BEGIN

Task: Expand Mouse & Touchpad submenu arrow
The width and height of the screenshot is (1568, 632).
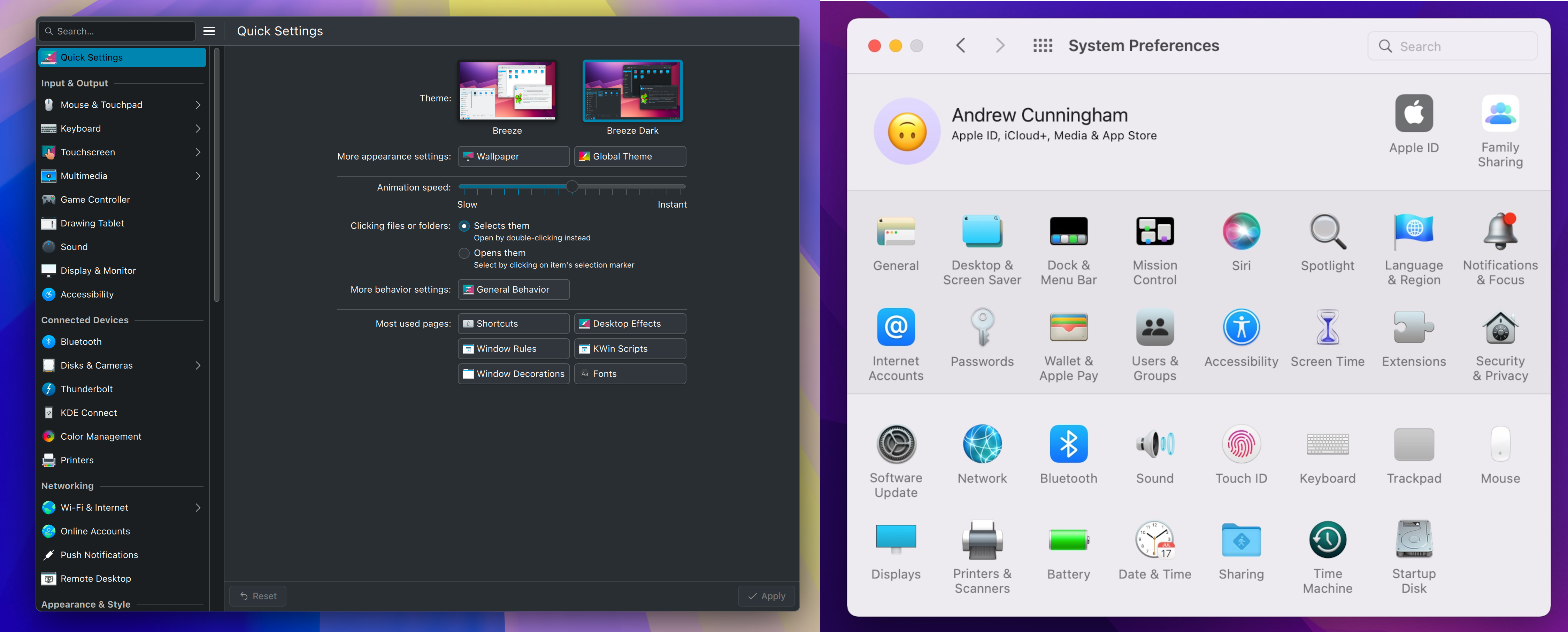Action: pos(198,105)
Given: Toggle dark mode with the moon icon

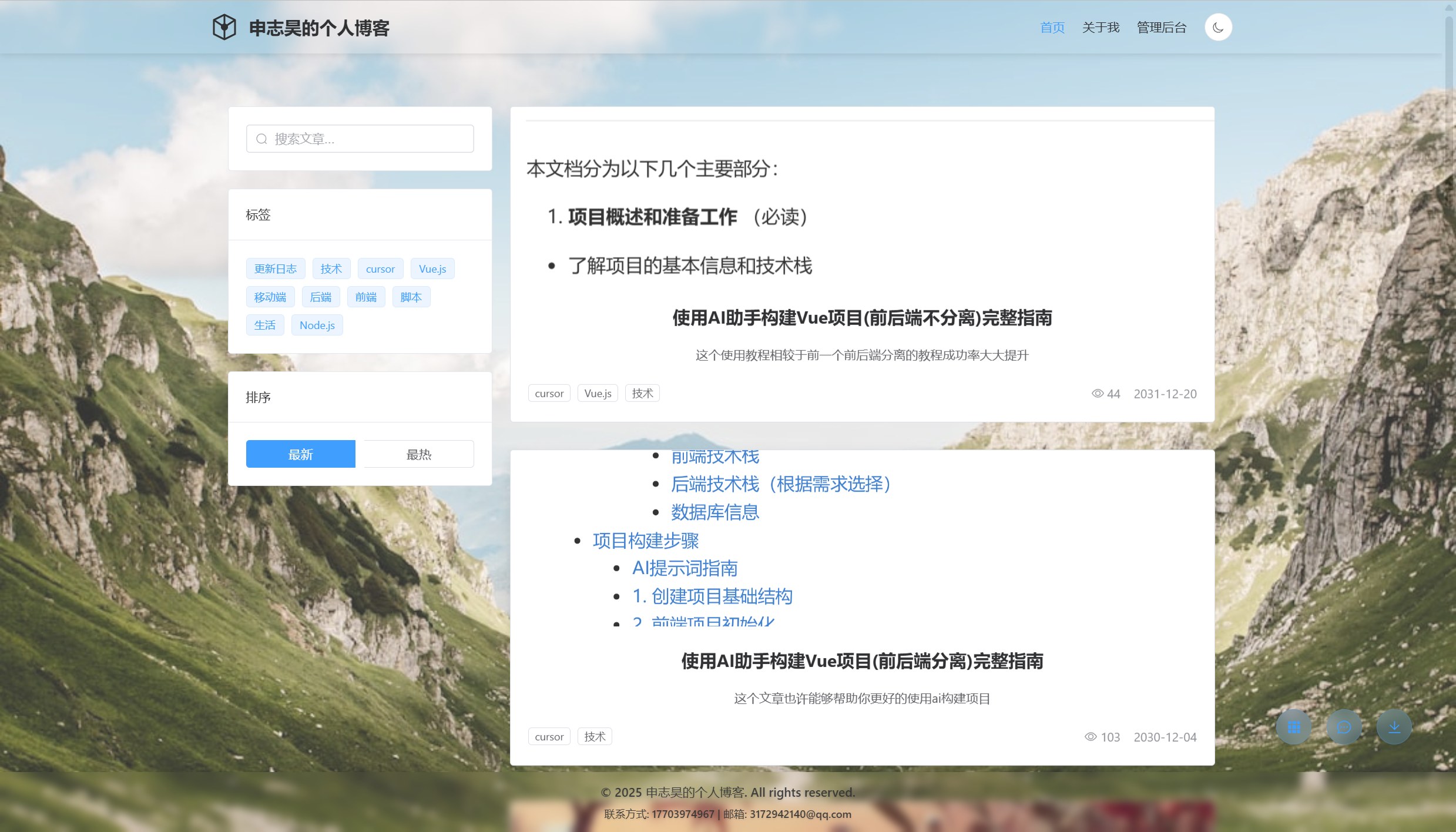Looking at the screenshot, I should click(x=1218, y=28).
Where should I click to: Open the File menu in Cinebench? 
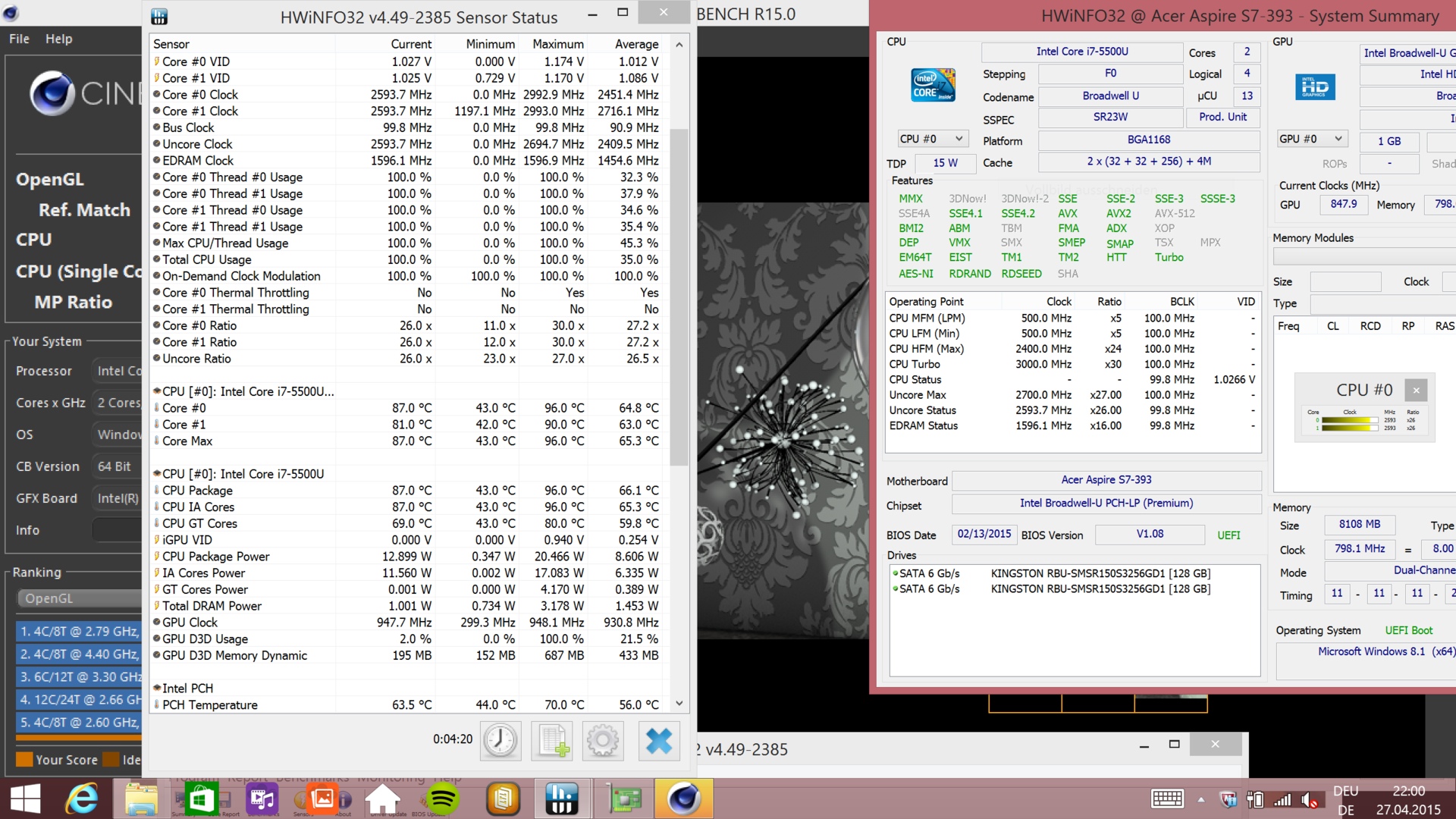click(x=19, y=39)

END

→ **PROBLEM DESCRIPTION**
Exactly the lines from the one holding "The width and" through the last line of the entries must be set down, with nothing added and no pictures.

→ **REPLY TO THE EXERCISE**
The width and height of the screenshot is (1568, 632).
Action: pos(198,105)
Given: Toggle dark mode with the moon icon

Looking at the screenshot, I should click(x=1218, y=28).
Where should I click to: Open the File menu in Cinebench? 
click(x=19, y=39)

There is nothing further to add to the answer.